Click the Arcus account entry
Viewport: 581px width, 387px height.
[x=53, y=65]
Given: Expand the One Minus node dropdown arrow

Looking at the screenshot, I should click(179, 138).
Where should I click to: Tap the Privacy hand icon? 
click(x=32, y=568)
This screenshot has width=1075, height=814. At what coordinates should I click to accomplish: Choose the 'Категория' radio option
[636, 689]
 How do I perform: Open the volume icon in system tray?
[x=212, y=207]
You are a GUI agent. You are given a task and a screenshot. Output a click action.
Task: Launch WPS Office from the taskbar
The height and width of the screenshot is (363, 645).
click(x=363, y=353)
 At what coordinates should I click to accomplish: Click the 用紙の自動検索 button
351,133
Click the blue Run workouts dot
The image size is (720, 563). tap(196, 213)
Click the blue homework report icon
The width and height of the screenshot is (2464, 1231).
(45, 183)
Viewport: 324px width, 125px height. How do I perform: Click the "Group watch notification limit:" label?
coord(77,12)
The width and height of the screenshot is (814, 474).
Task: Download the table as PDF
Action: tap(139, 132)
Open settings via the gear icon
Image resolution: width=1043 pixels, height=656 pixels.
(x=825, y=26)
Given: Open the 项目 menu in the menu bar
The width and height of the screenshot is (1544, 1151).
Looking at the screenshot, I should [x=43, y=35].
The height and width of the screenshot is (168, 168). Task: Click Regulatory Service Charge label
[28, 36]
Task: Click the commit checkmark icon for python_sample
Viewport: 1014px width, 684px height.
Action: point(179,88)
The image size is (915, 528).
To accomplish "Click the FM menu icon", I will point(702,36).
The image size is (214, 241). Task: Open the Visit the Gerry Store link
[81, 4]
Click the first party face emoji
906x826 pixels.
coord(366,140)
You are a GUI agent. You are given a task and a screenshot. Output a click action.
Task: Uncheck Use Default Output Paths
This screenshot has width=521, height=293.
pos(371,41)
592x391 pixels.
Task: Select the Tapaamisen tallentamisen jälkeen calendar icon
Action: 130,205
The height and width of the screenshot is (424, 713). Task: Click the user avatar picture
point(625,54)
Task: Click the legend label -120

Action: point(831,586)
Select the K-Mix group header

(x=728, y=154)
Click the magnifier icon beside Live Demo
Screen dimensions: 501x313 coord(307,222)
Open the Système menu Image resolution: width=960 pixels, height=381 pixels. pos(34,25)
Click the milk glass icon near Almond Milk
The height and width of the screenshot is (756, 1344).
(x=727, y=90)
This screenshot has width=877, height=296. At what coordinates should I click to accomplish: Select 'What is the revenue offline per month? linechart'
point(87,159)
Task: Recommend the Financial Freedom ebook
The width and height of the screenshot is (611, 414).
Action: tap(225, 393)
═══
Recast every line of the listing above as a Markdown table with two columns, Row and Line. Number the lines in order and omit blank lines.

**Expected answer**
| Row | Line |
|---|---|
| 1 | Click the Arcus account entry |
| 2 | Viewport: 581px width, 387px height. |
| 3 | [x=53, y=65] |
| 4 | Given: Expand the One Minus node dropdown arrow |
| 5 | Looking at the screenshot, I should click(179, 138). |
| 6 | Where should I click to: Tap the Privacy hand icon?  |
| 7 | click(x=32, y=568) |
| 8 | This screenshot has width=1075, height=814. At what coordinates should I click to accomplish: Choose the 'Категория' radio option |
| 9 | [636, 689] |
| 10 |  How do I perform: Open the volume icon in system tray? |
| 11 | [x=212, y=207] |
| 12 | You are a GUI agent. You are given a task and a screenshot. Output a click action. |
| 13 | Task: Launch WPS Office from the taskbar |
| 14 | The height and width of the screenshot is (363, 645). |
| 15 | click(x=363, y=353) |
| 16 |  At what coordinates should I click to accomplish: Click the 用紙の自動検索 button |
| 17 | 351,133 |
| 18 | Click the blue Run workouts dot |
| 19 | The image size is (720, 563). tap(196, 213) |
| 20 | Click the blue homework report icon |
| 21 | The width and height of the screenshot is (2464, 1231). |
| 22 | (45, 183) |
| 23 | Viewport: 324px width, 125px height. How do I perform: Click the "Group watch notification limit:" label? |
| 24 | coord(77,12) |
| 25 | The width and height of the screenshot is (814, 474). |
| 26 | Task: Download the table as PDF |
| 27 | Action: tap(139, 132) |
| 28 | Open settings via the gear icon |
| 29 | Image resolution: width=1043 pixels, height=656 pixels. |
| 30 | (x=825, y=26) |
| 31 | Given: Open the 项目 menu in the menu bar |
| 32 | The width and height of the screenshot is (1544, 1151). |
| 33 | Looking at the screenshot, I should [x=43, y=35]. |
| 34 | The height and width of the screenshot is (168, 168). Task: Click Regulatory Service Charge label |
| 35 | [28, 36] |
| 36 | Task: Click the commit checkmark icon for python_sample |
| 37 | Viewport: 1014px width, 684px height. |
| 38 | Action: point(179,88) |
| 39 | The image size is (915, 528). |
| 40 | To accomplish "Click the FM menu icon", I will point(702,36). |
| 41 | The image size is (214, 241). Task: Open the Visit the Gerry Store link |
| 42 | [81, 4] |
| 43 | Click the first party face emoji |
| 44 | 906x826 pixels. |
| 45 | coord(366,140) |
| 46 | You are a GUI agent. You are given a task and a screenshot. Output a click action. |
| 47 | Task: Uncheck Use Default Output Paths |
| 48 | This screenshot has width=521, height=293. |
| 49 | pos(371,41) |
| 50 | 592x391 pixels. |
| 51 | Task: Select the Tapaamisen tallentamisen jälkeen calendar icon |
| 52 | Action: 130,205 |
| 53 | The height and width of the screenshot is (424, 713). Task: Click the user avatar picture |
| 54 | point(625,54) |
| 55 | Task: Click the legend label -120 |
| 56 | Action: point(831,586) |
| 57 | Select the K-Mix group header |
| 58 | (x=728, y=154) |
| 59 | Click the magnifier icon beside Live Demo |
| 60 | Screen dimensions: 501x313 coord(307,222) |
| 61 | Open the Système menu Image resolution: width=960 pixels, height=381 pixels. pos(34,25) |
| 62 | Click the milk glass icon near Almond Milk |
| 63 | The height and width of the screenshot is (756, 1344). |
| 64 | (x=727, y=90) |
| 65 | This screenshot has width=877, height=296. At what coordinates should I click to accomplish: Select 'What is the revenue offline per month? linechart' |
| 66 | point(87,159) |
| 67 | Task: Recommend the Financial Freedom ebook |
| 68 | The width and height of the screenshot is (611, 414). |
| 69 | Action: tap(225, 393) |